Безусловно, испытывая эйфорию, Галилей имел и другие причины считать, что он выиграл важное сражение в борьбе за право свободно обсуждать научные теории. Хотя и опубликованный при спонсорстве Линчейской академии, Il Saggiatore был посвящен папе Урбану VIII, его одобрил кардинал Барберини, всегда испытывавший к Галилею дружеские чувства и посчитавший, что тот одержал блестящую победу над своим противником-иезуитом. Ситуация, казалось, складывалась весьма благоприятно для Галилея: папа был интеллектуалом и, судя по всему, не собирался слишком горячо защищать недалеких и предвзятых церковников. Поэтому ученый решил, что настал подходящий момент для личной встречи. Весной 1624 года Галилей отправился в Рим в надежде попытаться обеспечить свободу для обсуждения системы Коперника. Как и тринадцать лет назад, он вез с собой новый научный инструмент – сложный микроскоп, который использовал, чтобы открывать новые чудеса на Земле, как телескоп открывал новые диковины в небе [210] . Микроскоп привлек к себе интерес и доказал, что Галилей – все еще креативный ученый. Это было хорошо, поскольку Галилею был необходим весомый научный престиж для поддержки своих аргументов.
210
Микроскопы уже некоторое время были известны, хотя, очевидно, не в Риме, но в зоологии они были новинкой. Галилей передал инструмент Чези. В 1625 г. в Линчейской академии он обрел современное название, а Франческо Стелутти написал статью об анатомии пчелы и результатах ее изучения, полученных благодаря микроскопу.

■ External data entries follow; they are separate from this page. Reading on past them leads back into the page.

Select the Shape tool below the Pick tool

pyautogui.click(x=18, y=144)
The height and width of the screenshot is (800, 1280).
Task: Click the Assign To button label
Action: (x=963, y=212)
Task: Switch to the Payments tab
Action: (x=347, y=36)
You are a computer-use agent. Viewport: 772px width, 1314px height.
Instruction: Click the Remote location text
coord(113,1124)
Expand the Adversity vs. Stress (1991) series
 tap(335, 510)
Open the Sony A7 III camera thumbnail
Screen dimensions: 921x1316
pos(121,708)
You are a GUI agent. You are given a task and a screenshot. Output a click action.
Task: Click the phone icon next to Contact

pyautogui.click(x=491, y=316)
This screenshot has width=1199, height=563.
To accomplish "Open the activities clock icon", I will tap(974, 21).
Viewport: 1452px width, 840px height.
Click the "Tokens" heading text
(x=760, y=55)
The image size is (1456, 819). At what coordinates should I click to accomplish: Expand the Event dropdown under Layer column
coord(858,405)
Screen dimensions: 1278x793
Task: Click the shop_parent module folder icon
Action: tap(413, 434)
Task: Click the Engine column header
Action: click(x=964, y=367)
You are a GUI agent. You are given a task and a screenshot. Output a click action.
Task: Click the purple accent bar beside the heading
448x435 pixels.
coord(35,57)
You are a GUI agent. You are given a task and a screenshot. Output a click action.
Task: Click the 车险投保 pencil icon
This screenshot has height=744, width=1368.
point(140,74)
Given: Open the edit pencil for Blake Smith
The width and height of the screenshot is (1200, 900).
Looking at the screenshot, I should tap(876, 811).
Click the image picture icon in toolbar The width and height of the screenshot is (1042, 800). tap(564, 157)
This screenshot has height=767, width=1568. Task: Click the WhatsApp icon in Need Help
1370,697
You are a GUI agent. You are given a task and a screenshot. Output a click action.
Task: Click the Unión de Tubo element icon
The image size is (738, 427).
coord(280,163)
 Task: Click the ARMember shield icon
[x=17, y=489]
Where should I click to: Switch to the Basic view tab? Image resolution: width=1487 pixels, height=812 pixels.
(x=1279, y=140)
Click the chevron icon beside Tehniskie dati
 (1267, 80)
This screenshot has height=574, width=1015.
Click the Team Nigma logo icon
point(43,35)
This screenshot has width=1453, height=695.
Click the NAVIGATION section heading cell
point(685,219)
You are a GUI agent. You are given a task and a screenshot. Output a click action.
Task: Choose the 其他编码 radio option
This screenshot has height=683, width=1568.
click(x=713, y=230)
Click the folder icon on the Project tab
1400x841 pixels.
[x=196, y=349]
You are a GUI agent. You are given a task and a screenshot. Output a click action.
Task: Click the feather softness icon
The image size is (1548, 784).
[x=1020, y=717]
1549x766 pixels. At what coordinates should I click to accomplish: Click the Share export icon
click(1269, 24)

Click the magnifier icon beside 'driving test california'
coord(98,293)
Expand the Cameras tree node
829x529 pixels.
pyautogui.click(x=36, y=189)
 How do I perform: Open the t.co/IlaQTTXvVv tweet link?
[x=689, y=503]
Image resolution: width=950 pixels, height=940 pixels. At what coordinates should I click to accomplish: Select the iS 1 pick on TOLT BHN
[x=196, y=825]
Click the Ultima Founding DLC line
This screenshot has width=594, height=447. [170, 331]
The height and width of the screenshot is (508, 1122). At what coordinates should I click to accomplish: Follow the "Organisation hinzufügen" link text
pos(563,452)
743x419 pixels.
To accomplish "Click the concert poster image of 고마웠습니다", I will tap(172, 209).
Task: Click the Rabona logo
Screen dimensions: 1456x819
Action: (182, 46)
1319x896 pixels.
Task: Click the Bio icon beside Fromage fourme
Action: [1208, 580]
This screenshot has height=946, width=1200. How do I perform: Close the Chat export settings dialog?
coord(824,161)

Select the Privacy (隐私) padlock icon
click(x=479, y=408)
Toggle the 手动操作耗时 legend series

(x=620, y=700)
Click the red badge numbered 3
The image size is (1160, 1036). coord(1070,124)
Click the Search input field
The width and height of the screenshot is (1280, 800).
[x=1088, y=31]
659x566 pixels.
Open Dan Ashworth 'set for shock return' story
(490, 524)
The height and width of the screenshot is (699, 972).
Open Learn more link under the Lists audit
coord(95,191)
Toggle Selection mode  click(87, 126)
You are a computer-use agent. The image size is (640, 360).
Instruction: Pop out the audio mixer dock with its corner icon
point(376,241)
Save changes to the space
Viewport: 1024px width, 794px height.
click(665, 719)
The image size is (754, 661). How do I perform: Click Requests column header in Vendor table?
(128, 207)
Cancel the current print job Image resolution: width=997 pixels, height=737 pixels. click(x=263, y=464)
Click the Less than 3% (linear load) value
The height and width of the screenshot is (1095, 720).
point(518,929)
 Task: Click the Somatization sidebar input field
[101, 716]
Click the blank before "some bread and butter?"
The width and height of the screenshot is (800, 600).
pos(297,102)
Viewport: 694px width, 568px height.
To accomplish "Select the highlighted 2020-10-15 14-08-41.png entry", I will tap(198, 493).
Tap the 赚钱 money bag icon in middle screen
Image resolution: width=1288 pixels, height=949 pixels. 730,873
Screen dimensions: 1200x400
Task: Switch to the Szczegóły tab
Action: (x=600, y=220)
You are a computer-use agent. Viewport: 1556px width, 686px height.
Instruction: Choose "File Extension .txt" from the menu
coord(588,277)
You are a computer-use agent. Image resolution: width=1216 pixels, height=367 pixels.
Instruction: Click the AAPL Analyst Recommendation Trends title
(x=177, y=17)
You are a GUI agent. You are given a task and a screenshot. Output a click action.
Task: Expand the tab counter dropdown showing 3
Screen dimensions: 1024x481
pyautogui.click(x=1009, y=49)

Оптимизм Галилея казался полностью оправданным. Он несколько раз встречался с папой Урбаном, был принят им с большой сердечностью, получил несколько образков с изображением «Агнус Деи» и много хороших советов. А главное, ему было предоставлено много возможностей для обсуждения проблем системы Коперника. Галилей спросил о возможном эффекте дальнейших физических аргументов в пользу Коперника. Предположим, если он сможет показать, что вращение Земли влияет на приливно-отливные явления, так что не придется прибегать к «оккультному» притяжению между Луной и земными морями, – будет ли это принято как решающее доказательство истинности системы Коперника? Предположительно именно в это время папа указал Галилею, что он не должен никогда, особенно в вопросах, граничащих с теологией, забывать, что слабый и подверженный ошибкам ум человека не всегда способен понять пути Господни. Даже если человеку кажется, что существует только один способ построения Вселенной, это вовсе не означает, что Господь создал Вселенную действительно именно так. Бога не сдерживают границы человеческого понимания. И если человек имеет неопровержимые доказательства движения Земли, из этого не следует, что Бог создал Землю движущейся. Как был ни поддерживал папа научные дискуссии, он все же был понтификом и был ответствен за спасение душ человеческих. Он решил, что открытая поддержка взглядов Коперника опасна, поскольку может вызвать сомнения в непогрешимости Священного Писания. Особенно это касалось дискуссий на итальянском языке, поскольку они были всем понятны. Было слишком просто полагать, что Галилей считает Священное Писание ошибочным, хотя он всего лишь говорит о необходимости иной трактовки. Простой обыватель, незнакомый с теологией и математикой, обязательно подумает, что, если астрономы говорят то, что противоречит написанному в Библии, и настаивают на своей правоте, значит, Библии больше нельзя доверять. Система Коперника – полезный математический аппарат; лучше оставить это как есть и никогда не обсуждать ее иначе как в качестве научной гипотезы. Для Галилея такого разрешения было достаточно, и он вернулся во Флоренцию, исполненный решимости сделать еще одну попытку защитить коперниковскую систему.